DivestmentFor the 2015 fiscal year, the University of California has benefitted financially from cutting fees and through a divestment of $10 billion of its portfolio stock holdings.

UC Chief Investment Officer Jagdeep Singh Bachher initiated the divestment from these companies in order to achieve gains, with many of the private equity stakes being sold ahead of schedule on the secondary market. Prior to his appointment to this position in April 2014, Bachher served as an executive vice president for Alberta Investment Management Corp.

Income from investment helps to provide working capital for students in day-to-day operations across all 10 UC campuses, five medical centers and three national laboratories. Both short-term and long-term needs, projects and programs are funded using this income.

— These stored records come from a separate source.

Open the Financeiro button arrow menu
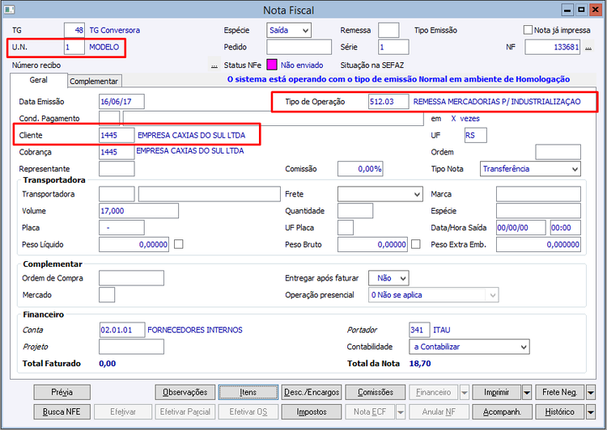 click(465, 393)
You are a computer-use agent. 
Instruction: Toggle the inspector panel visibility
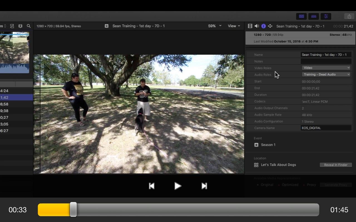326,16
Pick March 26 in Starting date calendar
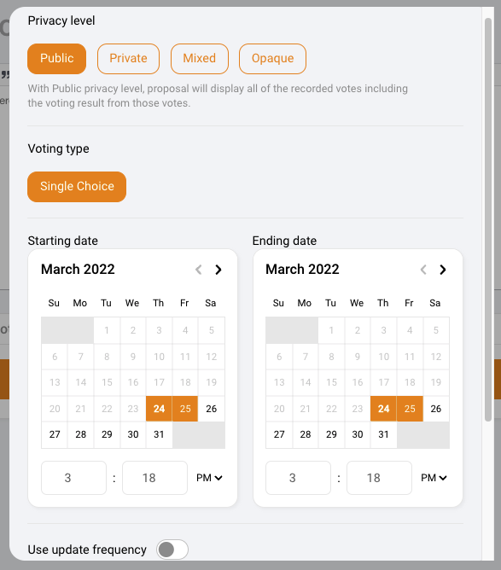Image resolution: width=501 pixels, height=570 pixels. pos(211,409)
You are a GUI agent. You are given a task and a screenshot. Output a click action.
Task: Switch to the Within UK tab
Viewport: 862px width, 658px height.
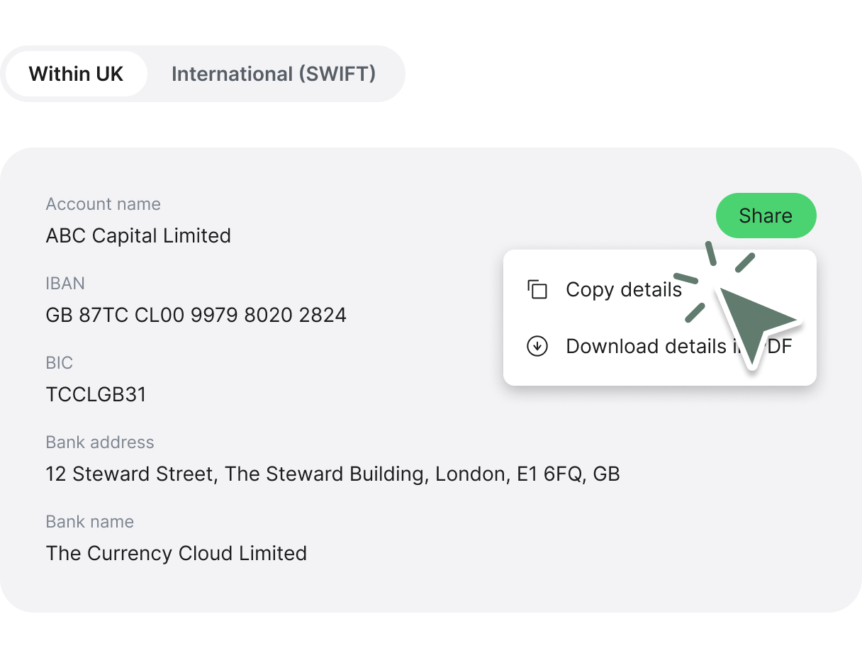pyautogui.click(x=76, y=74)
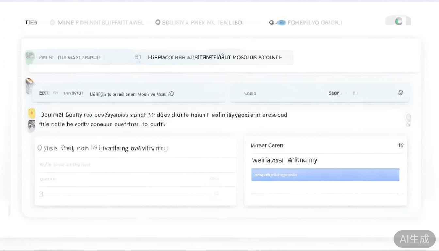Toggle the green switch at top right

(398, 21)
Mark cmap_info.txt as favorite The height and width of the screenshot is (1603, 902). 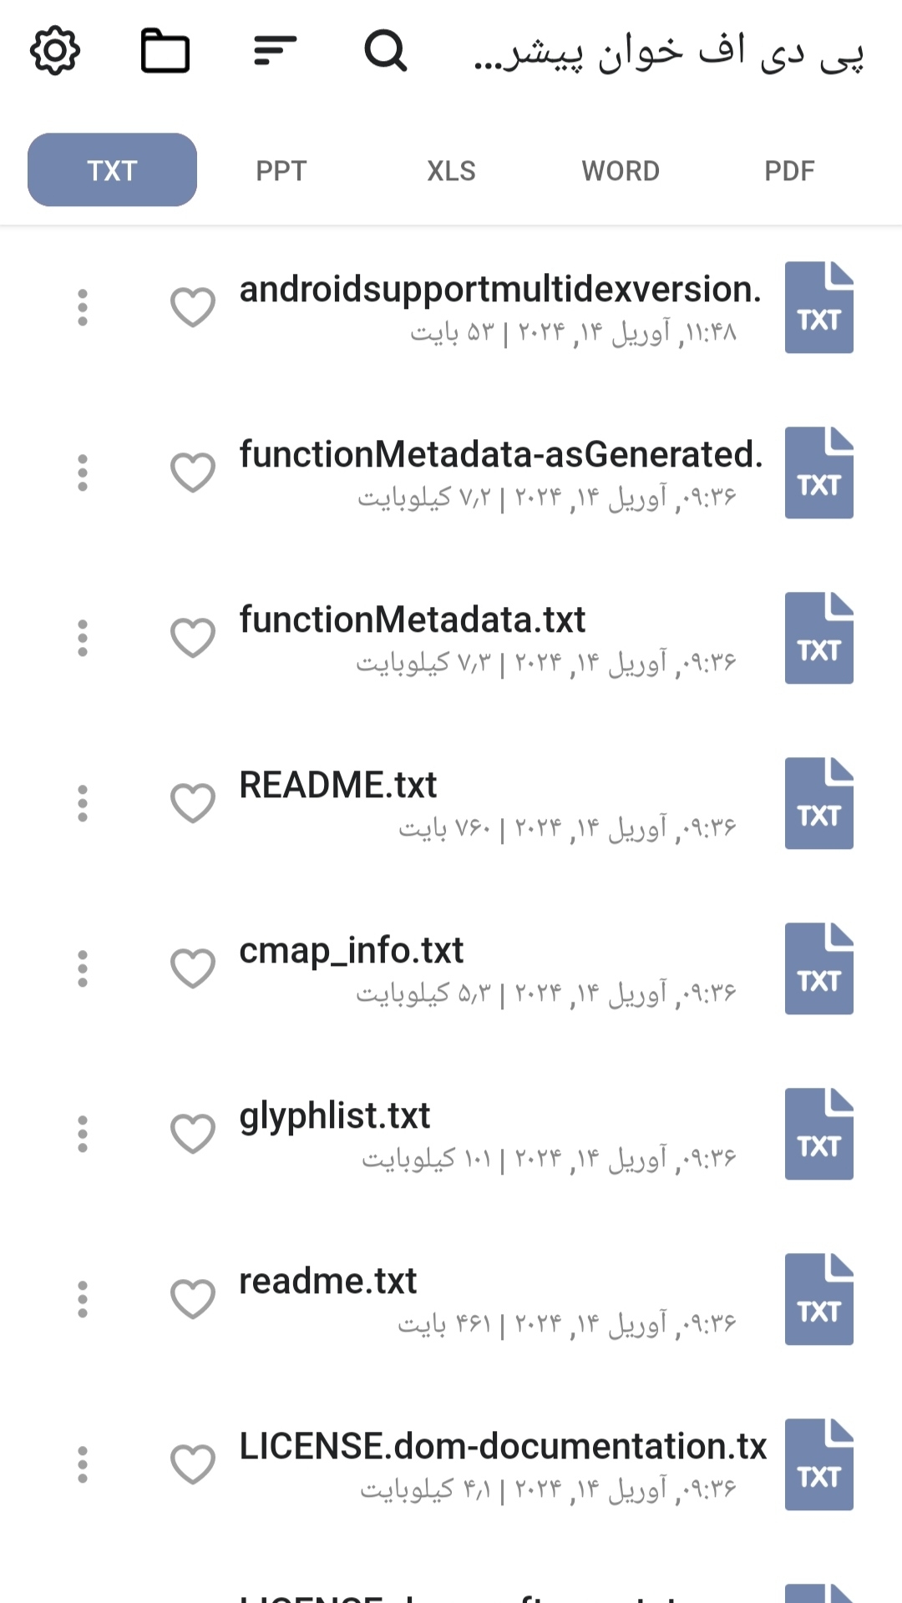tap(193, 968)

As of June 2015 the UC currently oversees a collective $98.2 billion with $8.9 billion in endowments, $55 billion in pension funds, $20.1 billion in retirement savings, $7.4 billion in total-return working capital and $6.8 billion in short-term working capital.

$1 billion of private funds was made in the last fiscal year from sales of investments in venture capital firm Bessemer Venture Partners and private equity firm WL Ross & Co. LLC. The total value of these funds was around $600 million and most of the sales resulted in gains. Sales of holdings for Bluerun Ventures IV produced the largest gain at a 35.8 percent return after the sale of its stake that held a net asset value of $16.2 million.

Sales of private fund stakes and their resulting profit margins have demonstrated the improving market, in comparison to conditions experienced during the 2008 credit crisis which induced universities like Harvard to sell portions of their private equity funds in order to raise cash.

Cutting fees and retaining high-quality portfolio managers has also been an important part of improving investment performance. Since making these changes, the UC system’s endowment has seen a 7.2 percent return, as well as a 4.5 percent increase in its pension fund.

UC has also decreased the amount of publicly traded stocks in its investment portfolio by more than half from 12,000 to 5,700 and sold $1.1 billion of real estate investment trusts at the end of the last fiscal year.

In a Q-and-A, Bachher explained where he plans to move on from here while serving as chief investment officer: “While we’ve improved our record of returns over the last five years, we’re now a size and scale where we can ask ourselves: ‘What do we want to do? What do we want our model to be?’”

When Bachher began working at UC, the university had declared a goal to commit $1 billion to clean energy innovation as part of a partnership with Bill Gates, as well as another $250 million for new ventures emerging from within the UC system.